Clear the Coast
Clear the Coast 2018
Once again, we face a season of work without significant government funding: although we continue to work with both federal and provincial governments, marine debris removal funding is not yet a priority for them. Our sincere thanks to the Sitka Foundation and our generous donors for making it possible for us to plan Clear the Coast 2018.
Please read on if you're interested in volunteering this year!
The plans to date:
The first set of trips following are drive-in, hike-in propositions: you get yourself there and we'll feed you and provide all the supplies needed for the cleanup. These beaches are accessed by logging roads from Holberg. The roads are generally suitable for any passenger vehicle, although heavy storms can result in road closures that may alter these plans. Please contact Rob O'Dea at rodea [at] livingoceans.org to sign up and receive detailed maps and instructions.

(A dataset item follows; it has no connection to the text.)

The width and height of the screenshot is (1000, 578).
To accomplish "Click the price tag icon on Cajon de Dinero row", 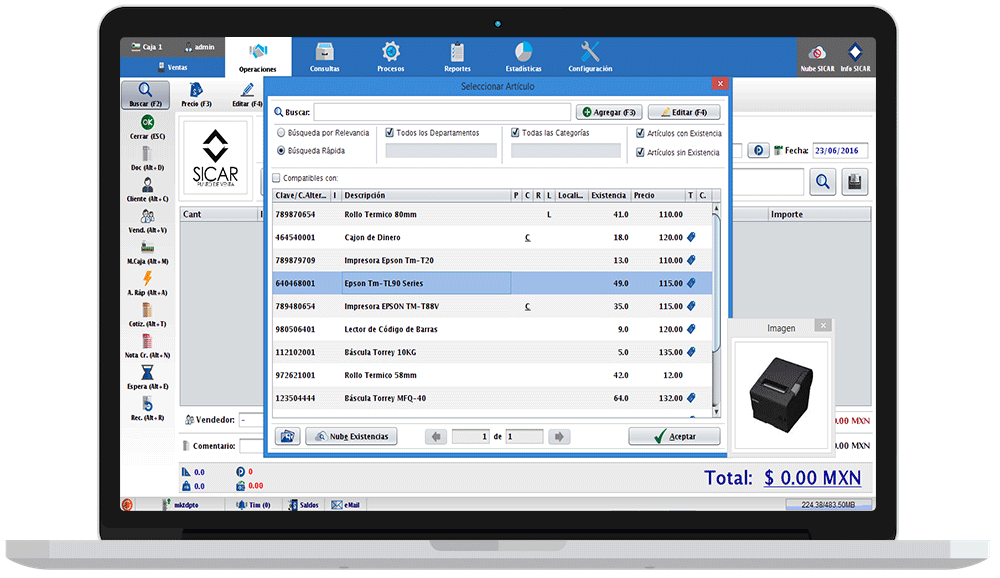I will [x=691, y=237].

July 6-8: Grant Bay Expect a short and relatively easy hike in; camp on the beach at least one night. We will have a video crew working at this site.
July 13-15: Hecht Beach We have no volunteers signed up for this site as yet. Very short hike in; at least one overnight.

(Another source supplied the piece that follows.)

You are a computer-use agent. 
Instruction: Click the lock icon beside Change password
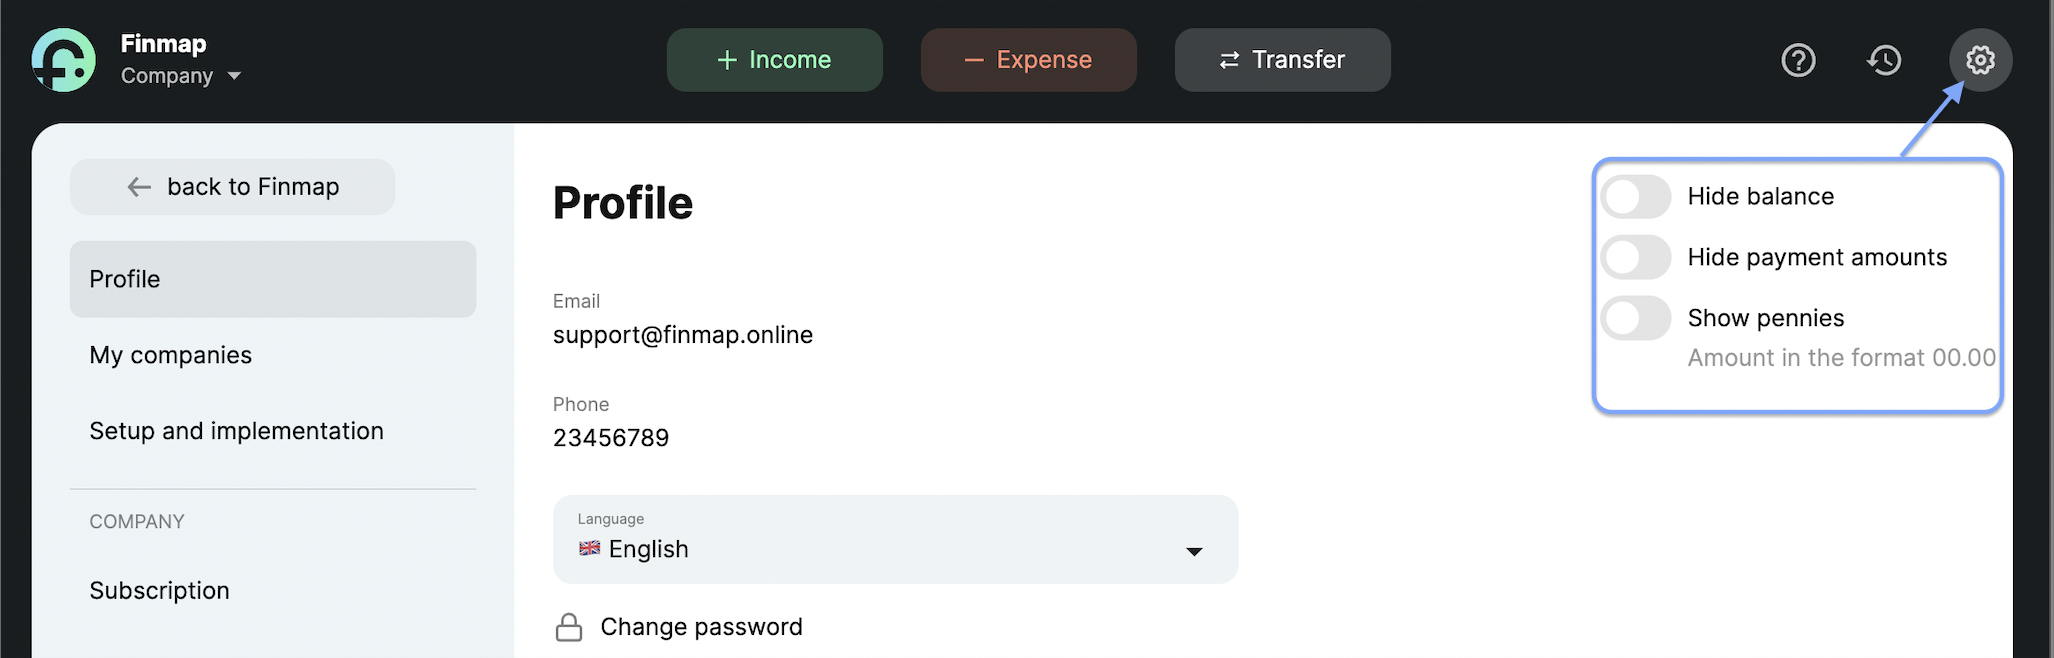[569, 627]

July 20-24: Raft Cove and Cape Palmerston Raft Cove is a moderate hike of 45 min-1 hour and a very large and beautiful beach to clean up at the other end. Expect to camp 2 nights; and on the day you leave, plan to stop by Cape Palmerston for a quick hike out to the cache left by Cove Adventure Tours when they cleaned up in May--just to close up the bags, bag any remaining debris for heli-lifting.

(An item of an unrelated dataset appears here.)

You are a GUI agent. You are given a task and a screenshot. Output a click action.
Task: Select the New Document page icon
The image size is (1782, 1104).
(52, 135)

August 12-26: Sea Otter Cove Expedition
Depart Port Hardy August 12, 2018 at 07:00 by sailboat; arrive Sea Otter Cove August 12 late afternoon. Campsites available ashore; meals to be provided on board the sailboat(s). Hike daily to nearby beaches for cleanup. A crew change will be possible mid-way through the trip for those not wishing to remain a full 2 weeks. Sign up for the first, second or both weeks by contacting Rob at rodea [at] livingoceans.org.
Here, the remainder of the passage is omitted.